Notre Dame Fighting Irish football
No. 10 Notre Dame and Desmond Ritter’s No. 6 Cincinnati squad both are on the outside looking in based on the first College Football Playoff ranking released Nov. 2. (Chad Weaver)

But this story isn’t as much about finding an unlikely path for Notre Dame to make its way into CFP consideration — FiveThirtyEight.com gave the Irish only a 12 percent chance of making the four-team field after the first CFP rankings were released — as it is about illustrating the preconceptions and flawed criteria that the 13-member CFP committee used in settling on and situating its initial poll.

Again, CFP rankings in early November rarely mean much, and this selection system will eventually sort itself out, presumably with some combination of the usual candidates — Alabama, Georgia, Ohio State and Oklahoma — claiming all or most of the four spots.

But for teams such as Notre Dame and Cincinnati that carry an equal or superior profile compared to some teams ranked above them, there’s a feeling of helplessness in being at the mercy of a committee that has already demonstrated that its decisions will be made based more on yesteryear than the current year.

“Eye test” and “momentum” and “improvement” are popular terms and key criteria the committee professes it will use throughout this process when measuring a program’s playoff worth.

So, with that in mind, why was Notre Dame — which had to replace its defensive coordinator and the nine players it put in the 2021 NFL Draft after last season — still penalized in the initial CFP rankings for lackluster performances in early September during wins over Florida State and Toledo?

Since then, the Irish showed more improvement than any team in the country while winning six of their next seven games, three by double-digits over Wisconsin, USC and North Carolina — a trio of talented teams all ranked in the preseason AP poll.

It’s understood that Alabama, Georgia and Ohio State have the most talent on their rosters.

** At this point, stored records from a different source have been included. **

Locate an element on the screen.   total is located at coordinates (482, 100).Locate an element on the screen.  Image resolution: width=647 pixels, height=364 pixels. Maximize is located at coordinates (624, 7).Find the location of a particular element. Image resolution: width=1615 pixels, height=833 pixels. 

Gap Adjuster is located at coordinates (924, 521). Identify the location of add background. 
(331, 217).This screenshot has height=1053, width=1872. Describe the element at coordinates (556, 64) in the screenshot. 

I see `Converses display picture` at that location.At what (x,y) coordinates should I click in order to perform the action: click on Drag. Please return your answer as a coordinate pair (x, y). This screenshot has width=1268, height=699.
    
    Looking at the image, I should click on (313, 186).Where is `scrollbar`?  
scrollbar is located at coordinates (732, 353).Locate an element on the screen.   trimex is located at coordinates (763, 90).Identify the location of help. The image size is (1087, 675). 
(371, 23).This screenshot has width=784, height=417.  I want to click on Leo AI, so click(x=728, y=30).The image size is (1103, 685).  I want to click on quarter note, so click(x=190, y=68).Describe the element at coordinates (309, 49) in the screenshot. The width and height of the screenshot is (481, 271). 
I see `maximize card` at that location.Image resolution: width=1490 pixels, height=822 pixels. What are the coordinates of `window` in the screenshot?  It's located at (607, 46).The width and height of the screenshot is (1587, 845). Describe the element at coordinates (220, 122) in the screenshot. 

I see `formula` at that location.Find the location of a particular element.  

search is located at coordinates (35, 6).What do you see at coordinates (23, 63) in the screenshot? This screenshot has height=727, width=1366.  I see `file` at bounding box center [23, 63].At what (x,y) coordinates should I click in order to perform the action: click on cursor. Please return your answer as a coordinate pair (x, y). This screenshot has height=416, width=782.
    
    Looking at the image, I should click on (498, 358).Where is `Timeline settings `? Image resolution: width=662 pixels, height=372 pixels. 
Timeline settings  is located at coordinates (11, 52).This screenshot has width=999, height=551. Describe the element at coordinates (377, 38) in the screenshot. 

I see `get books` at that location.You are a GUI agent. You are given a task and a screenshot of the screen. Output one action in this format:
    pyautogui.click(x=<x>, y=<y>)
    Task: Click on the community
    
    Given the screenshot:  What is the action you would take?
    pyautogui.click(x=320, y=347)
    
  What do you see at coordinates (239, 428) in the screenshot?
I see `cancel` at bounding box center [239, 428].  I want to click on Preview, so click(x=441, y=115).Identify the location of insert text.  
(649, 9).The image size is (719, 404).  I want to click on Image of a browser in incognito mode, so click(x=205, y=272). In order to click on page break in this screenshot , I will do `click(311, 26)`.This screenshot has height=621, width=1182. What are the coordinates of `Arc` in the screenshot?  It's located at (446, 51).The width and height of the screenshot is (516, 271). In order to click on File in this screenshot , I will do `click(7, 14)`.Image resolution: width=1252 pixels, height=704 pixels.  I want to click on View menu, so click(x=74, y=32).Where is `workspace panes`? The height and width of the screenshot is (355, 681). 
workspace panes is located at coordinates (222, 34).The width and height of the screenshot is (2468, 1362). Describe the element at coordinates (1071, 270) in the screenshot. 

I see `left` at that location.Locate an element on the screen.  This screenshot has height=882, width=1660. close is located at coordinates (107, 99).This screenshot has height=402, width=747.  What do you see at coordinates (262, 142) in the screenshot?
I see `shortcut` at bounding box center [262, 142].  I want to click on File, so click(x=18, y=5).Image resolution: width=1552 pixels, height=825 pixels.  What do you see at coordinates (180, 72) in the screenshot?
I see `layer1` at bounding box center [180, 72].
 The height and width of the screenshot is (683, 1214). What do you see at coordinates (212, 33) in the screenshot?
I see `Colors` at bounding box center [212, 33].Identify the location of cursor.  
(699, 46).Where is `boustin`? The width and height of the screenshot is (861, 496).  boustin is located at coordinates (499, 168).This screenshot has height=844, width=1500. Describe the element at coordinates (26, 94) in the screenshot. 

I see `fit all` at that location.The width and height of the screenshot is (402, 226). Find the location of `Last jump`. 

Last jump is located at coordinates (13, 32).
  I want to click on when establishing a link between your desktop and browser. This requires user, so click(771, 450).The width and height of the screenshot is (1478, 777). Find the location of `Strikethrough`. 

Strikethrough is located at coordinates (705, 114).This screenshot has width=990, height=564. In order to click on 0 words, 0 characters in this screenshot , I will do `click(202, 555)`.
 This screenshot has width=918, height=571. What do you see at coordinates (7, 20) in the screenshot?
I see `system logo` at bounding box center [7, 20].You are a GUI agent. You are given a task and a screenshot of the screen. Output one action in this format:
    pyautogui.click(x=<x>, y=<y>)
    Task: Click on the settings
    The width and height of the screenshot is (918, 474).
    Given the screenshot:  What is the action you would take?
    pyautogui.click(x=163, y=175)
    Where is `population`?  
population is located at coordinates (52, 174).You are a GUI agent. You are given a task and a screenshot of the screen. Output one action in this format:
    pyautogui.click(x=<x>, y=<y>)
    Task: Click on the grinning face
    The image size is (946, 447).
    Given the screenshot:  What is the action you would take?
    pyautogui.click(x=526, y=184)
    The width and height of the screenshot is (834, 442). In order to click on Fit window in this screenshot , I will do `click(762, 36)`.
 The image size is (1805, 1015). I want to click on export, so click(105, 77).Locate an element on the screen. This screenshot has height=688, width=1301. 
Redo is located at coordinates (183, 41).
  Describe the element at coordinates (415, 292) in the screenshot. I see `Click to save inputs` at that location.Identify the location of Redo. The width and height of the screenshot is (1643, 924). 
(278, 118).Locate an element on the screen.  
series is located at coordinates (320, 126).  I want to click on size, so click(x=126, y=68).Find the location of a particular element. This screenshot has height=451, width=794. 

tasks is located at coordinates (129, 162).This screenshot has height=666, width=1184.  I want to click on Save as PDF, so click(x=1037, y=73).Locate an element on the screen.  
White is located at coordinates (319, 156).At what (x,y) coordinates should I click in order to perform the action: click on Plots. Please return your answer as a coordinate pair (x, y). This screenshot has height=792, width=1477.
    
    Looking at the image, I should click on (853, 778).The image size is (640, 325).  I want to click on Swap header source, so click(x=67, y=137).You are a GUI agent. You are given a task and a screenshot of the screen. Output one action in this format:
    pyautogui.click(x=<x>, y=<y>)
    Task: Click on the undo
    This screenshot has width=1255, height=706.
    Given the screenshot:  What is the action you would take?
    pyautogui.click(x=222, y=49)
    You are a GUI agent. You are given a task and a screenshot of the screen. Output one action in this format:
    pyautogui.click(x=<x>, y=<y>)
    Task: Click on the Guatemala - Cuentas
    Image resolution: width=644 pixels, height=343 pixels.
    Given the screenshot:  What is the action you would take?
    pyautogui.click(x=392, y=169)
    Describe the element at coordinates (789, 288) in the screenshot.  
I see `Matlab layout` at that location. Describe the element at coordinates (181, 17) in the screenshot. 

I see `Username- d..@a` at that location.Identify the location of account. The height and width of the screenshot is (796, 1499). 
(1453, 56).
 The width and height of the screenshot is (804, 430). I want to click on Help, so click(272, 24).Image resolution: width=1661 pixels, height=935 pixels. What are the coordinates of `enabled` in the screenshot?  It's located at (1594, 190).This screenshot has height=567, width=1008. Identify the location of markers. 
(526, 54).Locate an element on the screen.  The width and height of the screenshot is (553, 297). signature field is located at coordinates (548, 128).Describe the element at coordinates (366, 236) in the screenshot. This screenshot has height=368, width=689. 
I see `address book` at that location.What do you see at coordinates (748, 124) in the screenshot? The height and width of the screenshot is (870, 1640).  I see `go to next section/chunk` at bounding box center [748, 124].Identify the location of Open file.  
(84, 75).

But sometimes team qualities such as experience, chemistry, leadership, smarts and camaraderie can overcome recruiting rankings and star power.

If the CFP committee is basing its rankings on history and five-star recruits, then pencil in Alabama, Georgia and Ohio State each preseason as three playoff teams and let the rest of the FBS battle for the fourth spot.

Again, even assuming that Notre Dame wins out from here, the odds for a CFP berth will still remain long for the Irish, even with multiple wins against the ACC, the Big Ten and the Pac-12 conferences.

That’s because until a more inclusive and expanded CFP format is adopted that rewards all conference champions and evaluates teams beyond the same short list of usual playoff candidates the committee gets stuck on each year, the odds remain long for any team outside of that preferred group to collect a playoff invite, and that’s not right.

Roster A may have more five-star players than Roster B. But in a season full of parity and upsets — more than 50 ranked teams were beaten this year, a single-season record — the committee needs to take a broader view and realize that when choosing a CFP field, game results and noticeable improvement should matter more than historical context.